Computational experiment in emitting nanostructures metal - Metal oxide under the bombing influence in a He-Ne mixture

Surface and volume modification processes computer simulation for Al – Al₂O₃, Be–BeO, Ti – TiO₂ nanostructures under the ion bombardment action has been carried out. The ion implantation-initiated processes by ion bombardment in a He-Ne mixture is analysed. Modeling of ion implantation using Maple computer mathematics into nanolayers of metal-dielectric structures was performed for a He-Ne discharge, taking into account the available experimental data obtained by various scientific schools, including with the participation of the authors of this work.

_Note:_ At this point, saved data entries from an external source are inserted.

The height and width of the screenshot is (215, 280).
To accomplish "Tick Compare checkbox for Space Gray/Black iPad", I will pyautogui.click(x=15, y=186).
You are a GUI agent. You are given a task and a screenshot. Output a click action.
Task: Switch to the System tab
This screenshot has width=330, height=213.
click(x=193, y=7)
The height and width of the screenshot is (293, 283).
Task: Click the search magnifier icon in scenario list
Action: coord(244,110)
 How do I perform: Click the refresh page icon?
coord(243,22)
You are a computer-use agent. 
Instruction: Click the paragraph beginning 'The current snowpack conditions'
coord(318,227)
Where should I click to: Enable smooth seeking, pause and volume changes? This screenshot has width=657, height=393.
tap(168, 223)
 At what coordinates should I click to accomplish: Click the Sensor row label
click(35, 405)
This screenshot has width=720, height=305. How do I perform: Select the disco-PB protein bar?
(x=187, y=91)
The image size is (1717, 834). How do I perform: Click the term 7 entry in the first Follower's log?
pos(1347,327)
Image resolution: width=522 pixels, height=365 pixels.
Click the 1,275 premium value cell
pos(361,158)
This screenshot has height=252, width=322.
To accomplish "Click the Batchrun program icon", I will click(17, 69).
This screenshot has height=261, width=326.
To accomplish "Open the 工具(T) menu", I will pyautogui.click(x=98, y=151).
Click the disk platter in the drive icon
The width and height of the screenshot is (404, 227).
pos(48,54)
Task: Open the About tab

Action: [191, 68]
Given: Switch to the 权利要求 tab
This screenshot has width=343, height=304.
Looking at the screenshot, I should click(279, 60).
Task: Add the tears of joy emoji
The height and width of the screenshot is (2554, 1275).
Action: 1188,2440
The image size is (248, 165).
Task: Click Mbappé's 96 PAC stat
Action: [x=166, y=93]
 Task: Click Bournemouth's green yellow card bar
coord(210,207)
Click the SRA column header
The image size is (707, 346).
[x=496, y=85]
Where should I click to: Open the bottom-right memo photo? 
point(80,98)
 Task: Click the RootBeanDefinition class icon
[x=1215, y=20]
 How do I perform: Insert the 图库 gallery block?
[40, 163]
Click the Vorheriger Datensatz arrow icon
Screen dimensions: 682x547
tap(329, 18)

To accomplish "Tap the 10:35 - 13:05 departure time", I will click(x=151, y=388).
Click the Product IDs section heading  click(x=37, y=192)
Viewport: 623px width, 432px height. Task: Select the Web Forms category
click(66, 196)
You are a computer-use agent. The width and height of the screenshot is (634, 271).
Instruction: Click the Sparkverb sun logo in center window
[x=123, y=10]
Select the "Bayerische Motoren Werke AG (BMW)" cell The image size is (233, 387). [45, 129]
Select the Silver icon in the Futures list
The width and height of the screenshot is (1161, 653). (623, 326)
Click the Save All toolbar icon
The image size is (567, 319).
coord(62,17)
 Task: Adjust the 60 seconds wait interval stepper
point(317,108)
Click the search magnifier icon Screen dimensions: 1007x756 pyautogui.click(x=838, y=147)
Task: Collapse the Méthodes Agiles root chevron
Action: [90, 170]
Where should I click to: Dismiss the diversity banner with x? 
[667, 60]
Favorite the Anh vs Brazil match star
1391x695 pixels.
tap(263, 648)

The obtained mathematical calculated dependences of the depth distribution of the Al – Al₂O₃, Be – BeO, and Ti – TiO₂ dielectric layers depending on the energy of the implanted He⁺ and Ne⁺ ions are important for creating long-life electron sources for gas-discharge lasers and other nanostructures, where their production is associated with measurements in the nanoscale range. and computer modeling of nanoobjects. It is shown that the process of ion doping of a metal oxide on a metal substrate leads to a modification of the band diagram of dielectric-metal nanostructures. Moreover, at an energy of He⁺ and Ne⁺ equal to 100 eV, the penetration depth of helium ions into Al – Al₂O₃, Ti – TiO₂, and Be – BeO is 12.24 nm, 8.79 nm, and 3.76 nm, respectively, and for neon ions - 0, 99 nm, 0.64 nm and 0.38 nm. Consequently, the distribution profile of intercalated ions in a He-Ne discharge is as follows: neon ions occur mainly in the near-surface layer of the dielectric film of the nanostructure, while helium ions penetrate into its bulk to a depth comparable to the film thickness. In this case, the maximum of the distribution of bombarding ions is located closer to the surface of the dielectric film, depending on its properties in the series: BeO – TiO₂ − Al₂O₃, which predetermines a decrease in the thickness of the dielectric in this type of nanostructures.